Flora urbana
El humilde cronista se siente a veces solo ante el peligro al abordar determinados temas; triste y solo, como Fonseca, ante la insensibilidad o la indiferencia de la mayoría; huérfano y un poco memo, con ganas de arrojar la toalla y quizá hasta de cogerse una buena perra con la cabeza apoyada sobre la librería, irremediablemente caótica, de su despacho. Uno de esos temas es la poda municipal, y si hago toda esta confesión no solicitada como introito a mi tribuna de hoy es para añadir inmediatamente que no voy, en esta ocasión, a tratar de dicha materia, que tanta angustia, sufrimiento y sensación de impotencia me produce; que, por una vez, trataré de olvidarme de los árboles oficiales de la ciudad, centrándome en esa mínima botánica silvestre que la naturaleza se empeña, a pesar de nuestros pecados, en traernos como regalo a los madrileños. Ni que decir tiene que tan generosa e inmerecida ofrenda llega a su cenit con la irrupción de la primavera.He mencionado de paso, paso tuno, el compostelano palacio de Fonseca, antaño ilustre escuela de Teología, luego Facultad de Medicina y hogaño, hogaño sí, triste y solo. Bueno, pues sobre los muros y los tejados platerescos del edificio, sobre la mismísima catedral, sobre Rajoy, sobre San Martín Pinario, sobre los recoletos palacios de Canillas, Ramirás, Santa Cruz de Ribadulla, sobre las casas del Deán o de las Pomas -tan apasionadamente amada ésta por don Ramón María del Valle-Inclán-, crece a tutiplén el verdor de los musgos, los líquenes y una increíble variedad de plantas silvestres. Claro que Santiago es otra cosa, una ciudad monumental, dormida en el tiempo, con escaso tráfico y pocas maquinonas surcando su centro histórico. Y tiene el riego eterno del orballo.

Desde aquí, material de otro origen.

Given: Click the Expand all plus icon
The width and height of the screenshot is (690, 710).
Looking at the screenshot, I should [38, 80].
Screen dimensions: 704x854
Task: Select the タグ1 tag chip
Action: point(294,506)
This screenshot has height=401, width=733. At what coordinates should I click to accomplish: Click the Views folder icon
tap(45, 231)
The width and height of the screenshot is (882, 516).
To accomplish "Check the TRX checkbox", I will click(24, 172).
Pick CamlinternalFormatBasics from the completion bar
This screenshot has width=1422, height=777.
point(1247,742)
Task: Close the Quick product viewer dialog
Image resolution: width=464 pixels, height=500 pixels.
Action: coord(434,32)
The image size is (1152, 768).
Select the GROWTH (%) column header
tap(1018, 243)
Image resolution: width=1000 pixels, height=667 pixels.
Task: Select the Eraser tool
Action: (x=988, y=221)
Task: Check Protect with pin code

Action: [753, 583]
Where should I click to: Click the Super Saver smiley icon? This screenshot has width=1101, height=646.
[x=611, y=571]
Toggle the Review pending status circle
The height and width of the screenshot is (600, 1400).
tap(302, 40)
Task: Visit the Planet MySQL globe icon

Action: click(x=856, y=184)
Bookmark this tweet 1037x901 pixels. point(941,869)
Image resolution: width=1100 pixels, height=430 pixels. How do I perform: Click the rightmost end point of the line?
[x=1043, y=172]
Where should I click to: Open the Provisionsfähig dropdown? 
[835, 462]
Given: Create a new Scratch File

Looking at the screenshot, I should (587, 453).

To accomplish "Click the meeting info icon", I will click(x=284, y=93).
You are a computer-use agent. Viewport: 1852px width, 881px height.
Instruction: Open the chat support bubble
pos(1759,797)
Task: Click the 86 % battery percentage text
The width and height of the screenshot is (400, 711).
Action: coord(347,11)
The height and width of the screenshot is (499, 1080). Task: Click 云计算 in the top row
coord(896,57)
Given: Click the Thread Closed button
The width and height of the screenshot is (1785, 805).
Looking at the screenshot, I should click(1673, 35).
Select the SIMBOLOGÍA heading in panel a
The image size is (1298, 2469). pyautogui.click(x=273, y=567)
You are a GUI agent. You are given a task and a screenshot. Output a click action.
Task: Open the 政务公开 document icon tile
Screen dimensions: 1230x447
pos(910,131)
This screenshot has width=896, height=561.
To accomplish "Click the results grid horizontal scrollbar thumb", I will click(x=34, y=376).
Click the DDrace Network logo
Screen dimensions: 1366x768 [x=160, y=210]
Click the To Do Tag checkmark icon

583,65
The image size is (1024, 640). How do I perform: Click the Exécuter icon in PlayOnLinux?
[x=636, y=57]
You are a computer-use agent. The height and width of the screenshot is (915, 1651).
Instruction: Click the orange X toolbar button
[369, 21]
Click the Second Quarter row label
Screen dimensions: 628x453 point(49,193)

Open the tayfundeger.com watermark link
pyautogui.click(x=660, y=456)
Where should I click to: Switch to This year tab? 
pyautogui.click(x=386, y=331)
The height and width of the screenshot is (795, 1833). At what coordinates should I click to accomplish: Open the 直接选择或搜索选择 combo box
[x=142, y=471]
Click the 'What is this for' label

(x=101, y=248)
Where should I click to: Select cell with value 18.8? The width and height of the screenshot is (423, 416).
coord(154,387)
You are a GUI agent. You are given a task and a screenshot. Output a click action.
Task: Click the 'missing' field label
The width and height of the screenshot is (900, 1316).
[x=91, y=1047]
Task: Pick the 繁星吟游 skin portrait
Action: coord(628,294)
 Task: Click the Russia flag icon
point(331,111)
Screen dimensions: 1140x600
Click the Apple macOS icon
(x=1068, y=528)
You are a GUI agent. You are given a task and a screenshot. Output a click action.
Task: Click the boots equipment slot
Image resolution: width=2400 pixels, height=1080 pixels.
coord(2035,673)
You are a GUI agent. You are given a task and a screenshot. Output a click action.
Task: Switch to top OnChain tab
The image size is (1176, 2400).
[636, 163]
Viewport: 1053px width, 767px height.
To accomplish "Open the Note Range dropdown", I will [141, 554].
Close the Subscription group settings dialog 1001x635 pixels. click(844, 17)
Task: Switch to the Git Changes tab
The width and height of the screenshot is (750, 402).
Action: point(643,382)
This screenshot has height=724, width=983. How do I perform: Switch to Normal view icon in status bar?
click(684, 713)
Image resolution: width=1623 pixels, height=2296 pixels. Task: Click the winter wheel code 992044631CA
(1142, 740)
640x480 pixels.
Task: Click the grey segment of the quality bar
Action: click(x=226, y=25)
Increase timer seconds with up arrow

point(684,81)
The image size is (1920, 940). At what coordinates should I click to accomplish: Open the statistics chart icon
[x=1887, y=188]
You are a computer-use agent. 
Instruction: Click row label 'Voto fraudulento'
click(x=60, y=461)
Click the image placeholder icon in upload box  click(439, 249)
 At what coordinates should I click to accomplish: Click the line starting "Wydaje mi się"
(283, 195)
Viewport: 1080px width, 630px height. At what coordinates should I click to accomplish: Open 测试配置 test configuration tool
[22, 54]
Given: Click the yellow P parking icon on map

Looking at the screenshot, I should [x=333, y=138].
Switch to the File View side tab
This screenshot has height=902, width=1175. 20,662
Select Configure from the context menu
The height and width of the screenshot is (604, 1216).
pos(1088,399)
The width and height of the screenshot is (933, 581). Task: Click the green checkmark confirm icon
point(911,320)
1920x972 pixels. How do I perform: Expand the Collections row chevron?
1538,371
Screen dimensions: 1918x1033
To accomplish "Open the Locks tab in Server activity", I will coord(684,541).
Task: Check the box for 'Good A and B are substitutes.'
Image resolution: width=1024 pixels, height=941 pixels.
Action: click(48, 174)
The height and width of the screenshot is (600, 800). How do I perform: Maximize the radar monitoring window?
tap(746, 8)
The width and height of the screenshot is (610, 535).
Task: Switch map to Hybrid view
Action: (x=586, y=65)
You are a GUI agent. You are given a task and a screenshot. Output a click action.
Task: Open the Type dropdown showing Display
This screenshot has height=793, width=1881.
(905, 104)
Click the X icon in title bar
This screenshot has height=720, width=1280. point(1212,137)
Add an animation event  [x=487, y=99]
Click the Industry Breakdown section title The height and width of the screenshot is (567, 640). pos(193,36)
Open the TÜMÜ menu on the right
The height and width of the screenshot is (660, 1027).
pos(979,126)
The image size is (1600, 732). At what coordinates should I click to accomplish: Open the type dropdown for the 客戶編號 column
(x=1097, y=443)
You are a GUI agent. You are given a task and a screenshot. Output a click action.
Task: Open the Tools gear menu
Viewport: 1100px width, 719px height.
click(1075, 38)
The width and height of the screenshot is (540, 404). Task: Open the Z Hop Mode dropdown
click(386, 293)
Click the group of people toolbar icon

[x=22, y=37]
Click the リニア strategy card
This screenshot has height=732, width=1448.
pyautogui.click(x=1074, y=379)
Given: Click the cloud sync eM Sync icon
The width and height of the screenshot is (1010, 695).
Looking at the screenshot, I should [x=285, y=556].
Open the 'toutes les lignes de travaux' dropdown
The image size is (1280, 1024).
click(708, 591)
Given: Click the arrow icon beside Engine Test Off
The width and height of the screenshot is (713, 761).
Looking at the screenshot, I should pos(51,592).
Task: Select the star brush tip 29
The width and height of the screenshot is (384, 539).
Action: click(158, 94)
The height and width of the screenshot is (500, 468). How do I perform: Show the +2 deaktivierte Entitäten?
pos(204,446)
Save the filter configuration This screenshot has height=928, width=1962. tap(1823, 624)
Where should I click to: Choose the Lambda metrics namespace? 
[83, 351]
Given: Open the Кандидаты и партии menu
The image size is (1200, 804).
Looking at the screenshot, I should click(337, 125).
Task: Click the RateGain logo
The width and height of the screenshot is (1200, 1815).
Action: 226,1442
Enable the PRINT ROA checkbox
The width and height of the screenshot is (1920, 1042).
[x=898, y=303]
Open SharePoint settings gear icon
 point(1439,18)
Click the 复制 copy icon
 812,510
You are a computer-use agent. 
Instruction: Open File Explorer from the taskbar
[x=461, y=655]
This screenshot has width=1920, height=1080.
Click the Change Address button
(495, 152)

Y yo ya sé que Madrid no es Compostela, pero, si ustedes deciden abrir los ojos y mirar a su alrededor, podrán contemplar -en esta urbe que fue hasta hace poco poblachón manchego y va convirtiéndose cada día en macrópolis inhóspita bajo nuestras mismísimas narices, por decisión de los mandamases de turno- prodigios de la misma índole. Claro que más escondidos, menos lujuriantes.
Es que la naturaleza se resiste a morir, lucha denodadamente para no dejarse asesinar por ese gusano iconoclasta llamado hombre. Todo se conjuga y conjura contra ella. La casita suburbana de toda la vida, con sus tejas ricas y su modesto patio lleno de malvas reales, es borrada en una hora de la faz de la tierra por los bulldozers para construir en su lugar un aséptico mamotretc, de hormigón, acero y cristal. Aquel solar olvidado, lleno de amapolas y margaritas, sucumbe de la noche a la mañana al anhelo vesánico de cualquiera de los tuncladores compulsivos. Se mueren de asco los insectos polinizadores, los escarabajillos, las mariquitas (y están extinguiéndose los vencejos de Madrid), muchos de los elementos que constituyen la cadena ecológica, la cadena de la supervivencia.
Sin embargo, ¡Dios sea loado!, he tenido el privilegio, a lo largo de todo este lluvioso invierno, de contemplar un musgo aterciopelado adornando la tapia del jardincillo vecinal, a una docena de metros de mi casa. Ahora, recién estrenada la primavera, veo expandirse la hierba por entre las losetas del bulevar que cubre el aparcamiento, y cuando aumenten la luz y el calor, camino del estío, volverán a brotar y florecer las ya citadas malvas reales en un paraje urbano tan poco esotérico como las escalerillas que descienden de la calle de Dulcinea a la de Raimundo Fernández Villaverde. Pasando a mayores, tengo la esperanza de que las chumberas vuelvan a alegrar mis Ojos en el paseo de la Dirección, que mi árbol de la calle del Nuncio vuelva a cubrir de hojas sus viejas ramas y que los arbolillos de la paralela calle del Almendro, descendientes de frondosos árboles podados para nada hace ya muchos años, continúen tan gráciles y guapos como el año pasado. Sin que nadie se meta con ellos en el solar que adornan, amén.
La naturaleza no se ha muerto en Madrid, no, a pesar de todo y de todos. A pesar de quienes la maltratan, de quienes la ignoran, de quienes acaso la odian. Y esa convicción me ayuda (no me atrevo a pluralizar) a seguir viviendo.